Monotonicity with respect to \(p\) of the best constants associated with Sobolev immersions of type \(W_0^{1,p}(\Omega)\hookrightarrow L^q(\Omega)\) when \(q\in\{1,p,\infty\}\)
Abstract
The goal of this paper is to collect some known results on the monotonicity with respect to \(p\) of the best constants associated with Sobolev immersions of type \(W_0^{1,p}(\Omega)\hookrightarrow L^q(\Omega)\) when \(q\in\{1,p,\infty\}\).

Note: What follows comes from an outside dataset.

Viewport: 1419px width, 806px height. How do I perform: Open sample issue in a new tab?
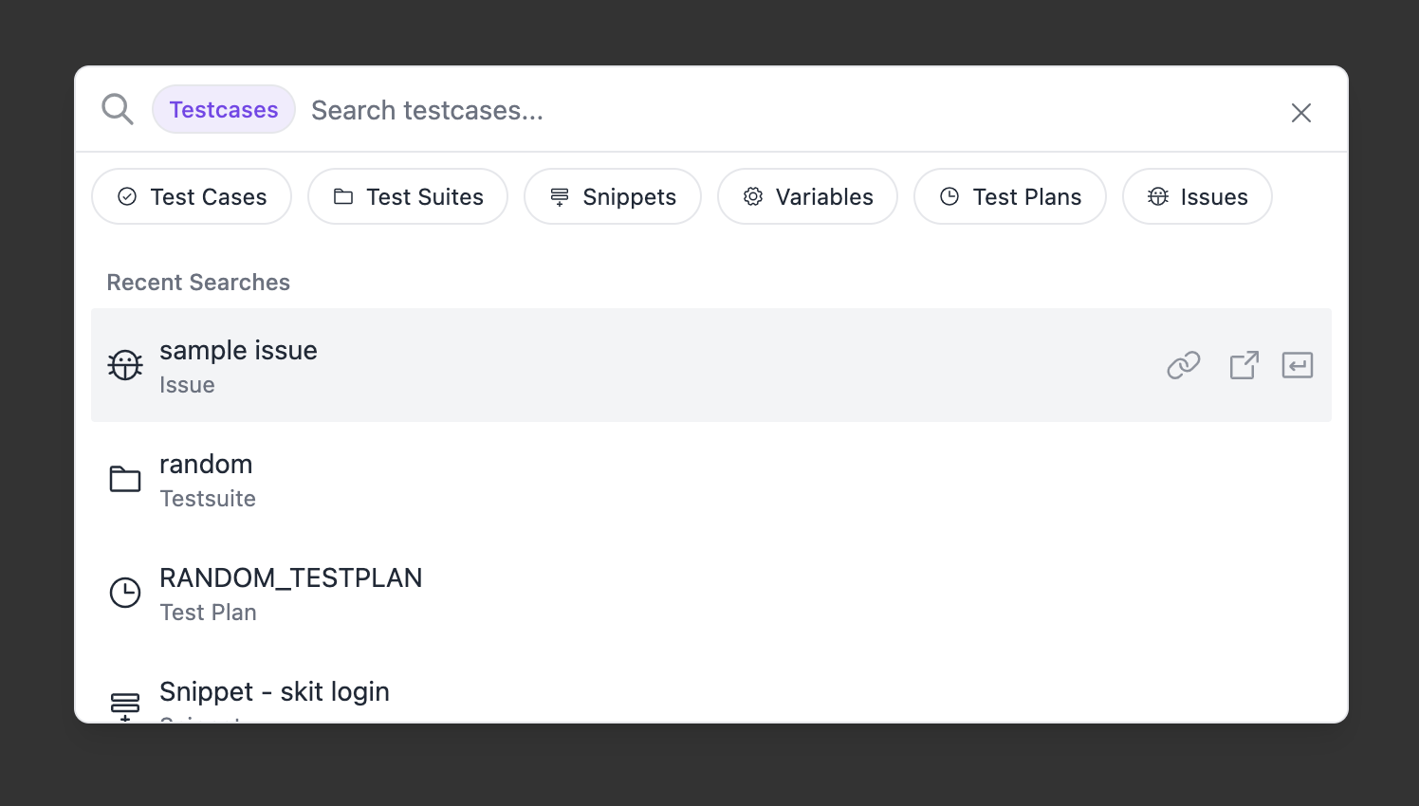(x=1244, y=364)
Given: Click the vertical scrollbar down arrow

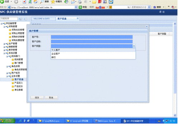Looking at the screenshot, I should pos(175,115).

More precisely, letting \(\lambda(p,q;\Omega):=\inf_{u\in W_0^{1,p}(\Omega)\setminus\{0\}}{\|\;|\nabla u|_D\;\|_{L^p(\Omega)}}{\|u\|_{L^q(\Omega)}^{-1}}\) we recall some monotonicity results related with the following functions
\begin{eqnarray*}
(1,\infty)\ni p&\mapsto &|\Omega|^{p-1}\lambda(p,1;\Omega)^p\,,\\
(1,\infty)\ni p&\mapsto &\lambda(p,p;\Omega)^p\,,\\
(D,\infty)\ni p&\mapsto &\lambda(p,\infty;\Omega)^p\,,
\end{eqnarray*}
when \(\Omega\subset \mathbb{R}^{D}\) is a given open, bounded and convex set with smooth boundary.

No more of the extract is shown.